Ten of Myanmar's 11 major ethnic rebel groups who have signed individual ceasefire agreements with the government will be highlighted at the high-profile event.
The one main rebel outlier, the Kachin Independence Army (KIA), has not yet reached a ceasefire agreement. The most recent round of talks between KIA and government representatives in the Kachin State capital of Myitkyina held between May 28-30 failed to yield the deal government authorities anticipated. The two sides agreed only to a seven-point agreement stating that "the parties undertake efforts to achieve de-escalation and cessation of hostilities" and "to hold a political dialogue" - though no firm commitment was made concerning when such talks would commence.
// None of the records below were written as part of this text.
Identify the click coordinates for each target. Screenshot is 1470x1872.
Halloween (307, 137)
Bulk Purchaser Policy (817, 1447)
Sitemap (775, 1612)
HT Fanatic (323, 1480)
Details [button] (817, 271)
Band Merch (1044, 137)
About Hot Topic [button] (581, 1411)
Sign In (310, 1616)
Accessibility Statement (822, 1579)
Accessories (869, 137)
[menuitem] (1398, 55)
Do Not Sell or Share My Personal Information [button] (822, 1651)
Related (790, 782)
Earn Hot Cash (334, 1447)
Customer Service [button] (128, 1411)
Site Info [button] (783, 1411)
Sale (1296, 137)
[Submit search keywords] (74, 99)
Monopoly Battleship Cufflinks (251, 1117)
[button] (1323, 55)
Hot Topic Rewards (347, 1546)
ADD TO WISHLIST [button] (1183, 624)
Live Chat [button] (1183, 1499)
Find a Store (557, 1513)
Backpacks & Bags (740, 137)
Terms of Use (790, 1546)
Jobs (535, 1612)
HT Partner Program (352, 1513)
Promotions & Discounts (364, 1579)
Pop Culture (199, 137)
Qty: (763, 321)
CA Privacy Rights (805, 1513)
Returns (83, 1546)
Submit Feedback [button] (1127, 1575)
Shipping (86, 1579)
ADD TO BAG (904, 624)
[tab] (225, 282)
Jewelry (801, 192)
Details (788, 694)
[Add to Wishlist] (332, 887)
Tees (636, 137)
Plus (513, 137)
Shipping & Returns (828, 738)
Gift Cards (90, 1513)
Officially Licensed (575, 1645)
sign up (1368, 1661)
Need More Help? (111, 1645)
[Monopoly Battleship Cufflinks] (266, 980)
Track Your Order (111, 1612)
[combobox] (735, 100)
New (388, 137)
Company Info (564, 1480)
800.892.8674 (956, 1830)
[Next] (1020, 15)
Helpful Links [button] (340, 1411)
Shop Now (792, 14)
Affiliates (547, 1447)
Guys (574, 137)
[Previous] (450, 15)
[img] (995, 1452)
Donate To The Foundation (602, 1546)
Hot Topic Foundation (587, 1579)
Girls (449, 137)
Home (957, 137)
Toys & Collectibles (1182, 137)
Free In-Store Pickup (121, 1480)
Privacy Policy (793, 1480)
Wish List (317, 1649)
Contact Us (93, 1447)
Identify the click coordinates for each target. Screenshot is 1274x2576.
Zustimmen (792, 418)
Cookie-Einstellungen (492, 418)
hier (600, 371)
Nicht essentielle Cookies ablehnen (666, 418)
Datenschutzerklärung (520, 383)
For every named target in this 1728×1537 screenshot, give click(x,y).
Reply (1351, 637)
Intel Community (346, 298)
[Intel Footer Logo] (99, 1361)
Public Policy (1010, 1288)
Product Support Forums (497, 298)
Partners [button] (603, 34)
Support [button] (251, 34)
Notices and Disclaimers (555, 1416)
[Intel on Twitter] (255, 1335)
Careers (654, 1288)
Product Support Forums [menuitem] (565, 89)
The "peace" celebrations will nonetheless go ahead, government officials have indicated. But will the announcement really lead to an end to Myanmar's decades-long civil war and is it really the KIA who is the spoiler of the event? Behind the peace hype and reconciliation rhetoric lie fundamental problems which the different ceasefire agreements have wholly failed to address. All the ethnic armies and legally allowed ethnic political parties still demand that federalism replace the current military-dominated centralized power structure, which as constructed leaves only negligible powers to Myanmar's seven regions and seven ethnic states.
Efforts to establish lasting peace in Myanmar have been further hampered by the involvement of a host a rival foreign peacemakers with huge budgets, overlapping agendas and, it seems, little understanding of the complexities of Myanmar's ethnic problems. According to Tom Kramer, an analyst from the Transnational Institute, a Netherlands-based think-tank, who has studied the problem for years: The present peace process is top-down, lacks civil society involvement and still has to move from making new ceasefires to a political dialogue. Concerns and criticisms from local organizations on the peace process, including on the role of international organizations, have not been properly addressed and sometimes even ignored ... in the meantime economic reforms - especially the new land and foreign investment law - coupled with the new ceasefires have opened up the flood gates for local and international companies to enter ethnic borderlands and buy up land - pushing local communities off their ancestral lands. The experiences from the Kachin ceasefire - which were followed by large-scale unsustainable resource extractions - should serve as a clear warning signal.